Ernesta, I like the way you think. You are right - the needs of PALS are complex and different for each person, and there is a learning curve for all situations.
 
I can totally relate. *hugs*

My MIL told me the other day, they were trying to have a birthday party for Jason's grandfather's birthday in the middle of September because he is going to be 75, but were trying to figure out where, so they could get Jason's chair and him there. Are you kidding me? In May, his doctor told us he had 4-6 months (ie: September - November) left. He is near death and they want to yank him out for his grandpa's birthday party? If you want Jason there, why not ask if you could have the party here, because last Sunday he didn't even want to go to church because his butt is in ALOT of pain and his low-air flow matress is more comfortable to him. I mean, he's in HOSPICE!

Some people, you just want to say, get a grip! Put your big girl panties on and grow a pair, because I don't have time to hold your hand through this. I already have enough on my platter, and babysitting you, your feelings, and needs ain't a priority of mine!

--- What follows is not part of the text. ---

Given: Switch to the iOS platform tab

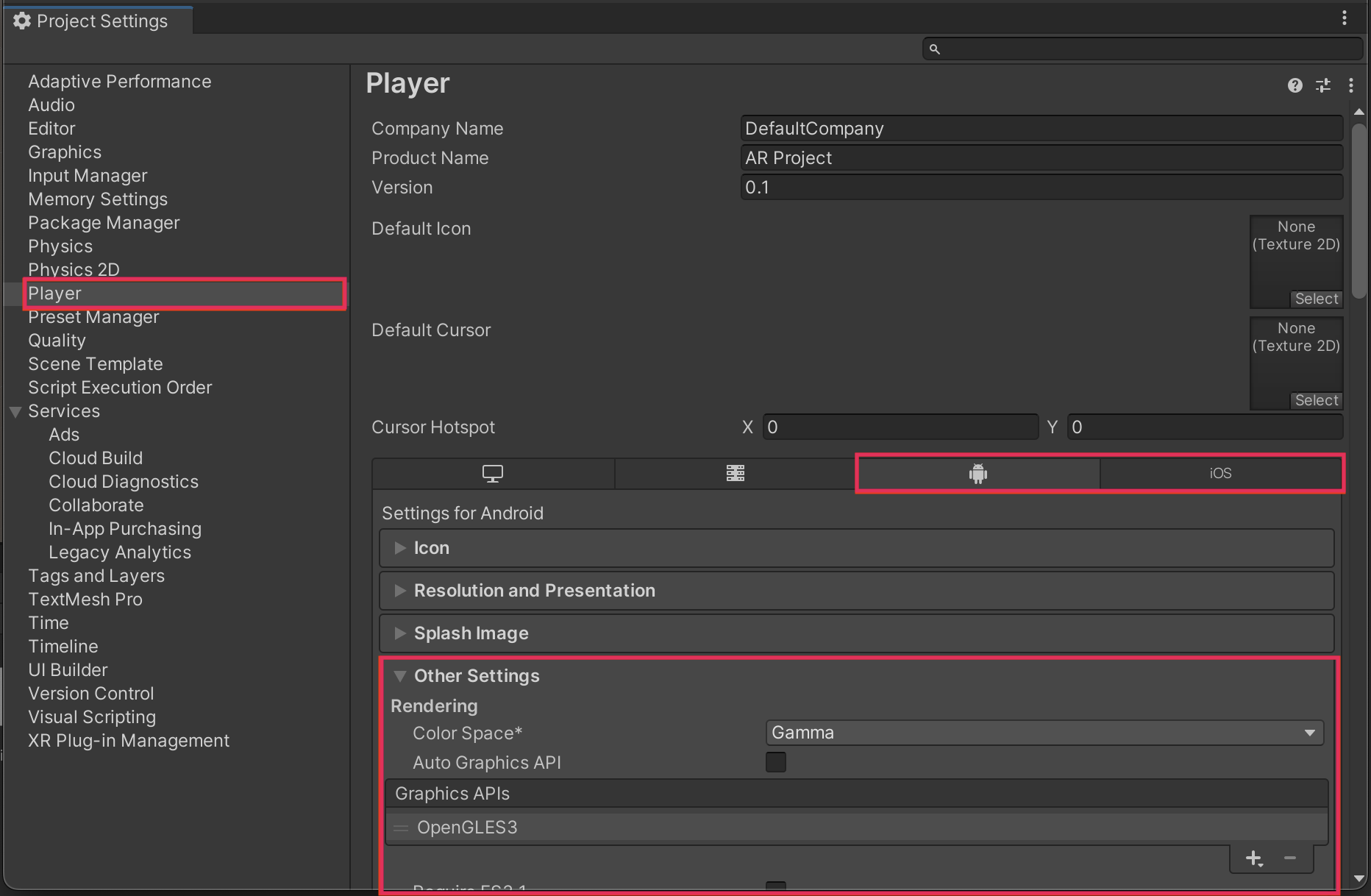Looking at the screenshot, I should pos(1220,474).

I had a pushy lady from the ALSA ask why we weren't going to be in the walk this September or at the Luau they were having, etc... I really can't believe some people.

Some lady called to remind us of an eye appointment for Jason. I told her we had to cancel it. She said, "You don't want to reschedule?" "Why?".... I could have lit the phone up and sent her into next week.

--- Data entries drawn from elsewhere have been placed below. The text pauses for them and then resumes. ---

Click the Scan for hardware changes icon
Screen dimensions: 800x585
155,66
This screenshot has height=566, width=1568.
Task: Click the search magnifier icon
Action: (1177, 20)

Today I had to call another newbie from our church to help me turn Jason and clean him up from a BM. He is a 70+ year old farmer that has a heart of gold, and at the end of it, seeing the twinkle in his eye of admiration, as he told me I was a real trooper, just totally blessed my heart.

I really couldn't have done this journey without my parents or our church family.

I just hate there aren't services out there that couldn't help with what we need and give our PALS the dignity they deserve in thier last days.